Hm. I looked into this a bit and am now more perplexed than previously. I added a mechanism to force-disable SSE2 (an environment variable like the ARM one); when I do so, and confirm we're generating x87 code, we still differ in JIT and interp modes. Funny. Also, I noticed a wrinkle here that the original diagnosis didn't: your original test was on mac, yes? Macs compile with SSE2 by default. All our interpreter routines use SSE there (I just disassembled them), so if it were just an SSE issue you would not see it on mac. I thought you were reporting seeing this everywhere *except* mac. I talked to Julian and he suggested that he's seen bugs like this before due to spilling an 80 bit operand to a 64 bit slot when in x87 mode. That's a possibility -- we are in fact performing such precision-losing spills -- and it explains the phenomenon I'm seeing on linux, but *not* if it happens on mac. But then, I cannot reproduce this on a mac, only a linux-gcc configuration. Can you confirm the exact host-compiler combinations you're seeing this on? Ideally it'll help if you objdump -d or otool -tV jsinterp.o on the offending platform, and grep for 'div', paste in what you find.

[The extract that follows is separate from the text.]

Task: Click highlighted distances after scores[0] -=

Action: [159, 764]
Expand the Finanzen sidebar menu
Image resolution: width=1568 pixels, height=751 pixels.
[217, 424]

Also tell me if it's a machine that *has* SSE2. I'm CC'ing Julian on this bug so he can chime in if anything else that happens here reminds him of one of something he's seen before.

Ok, I think I know what's going on here now, and I can fix the bug, but I'd appreciate comments from anyone else who remembers this code, and/or assumptions baked into our FP code. It's pretty old. On some platforms, the x87 FPU is set to 80 bit mode on startup. On others, 64 bit mode. We have existing code in jsnum.cpp that clobbers the FPU state back to 64 bit mode -- FIX_FPU -- but it's only called on a specific (and very narrow) set of platforms: OS/2 or WINXP when building with icc or gcc but *not* mingw. As far as I can tell, archaeologically, this narrow ifdef-condition was arrived at merely to get the thing to build given that it uses some mask definitions and an intrinsic that are not available in the header files of all, or even most, x86 platforms. But it's not hard to just insert the necessary fpu-environment-twiddling asm manually, and ignore the issue of "getting the include files to work" entirely. The attached patch does just that, and correspondingly relaxes the ifdef to actually fire on linux, where it seems this was biting us. It's not clear to me which (if any) other platforms were reporting the problem, but I can only reproduce it on linux-x86, and the patch fixes that case. Also removes an ancient comment about Alpha, which I'd bet money we don't even build on anymore. (The reason the bug exists is that, when you get the x87 FPU running in 80 bit mode, it will perform more precise calculations in interpreter mode than the JIT does in SSE mode. I'll file a followup patch to force-disable SSE mode in the JIT as well, but it turns out it's not necessary in this case.)

Unfortunately comment #0 had a wrongly named js binary - it's not supposed to be called js-dbg-moz191-intelmac - I had hardcoded my compile scripts to output "intelmac" on every platform. :-/ It's a Linux-only bug as far as I can tell, doesn't seem to occur on Mac/WinXP. Apologies for the confusion. The patch seems to work out great on Linux! Thanks Graydon!

Comment on attachment 397078 [details] [diff] [review] fix the bug Brendan reviewed in person at my desk just now, so removing the r? on him and landing.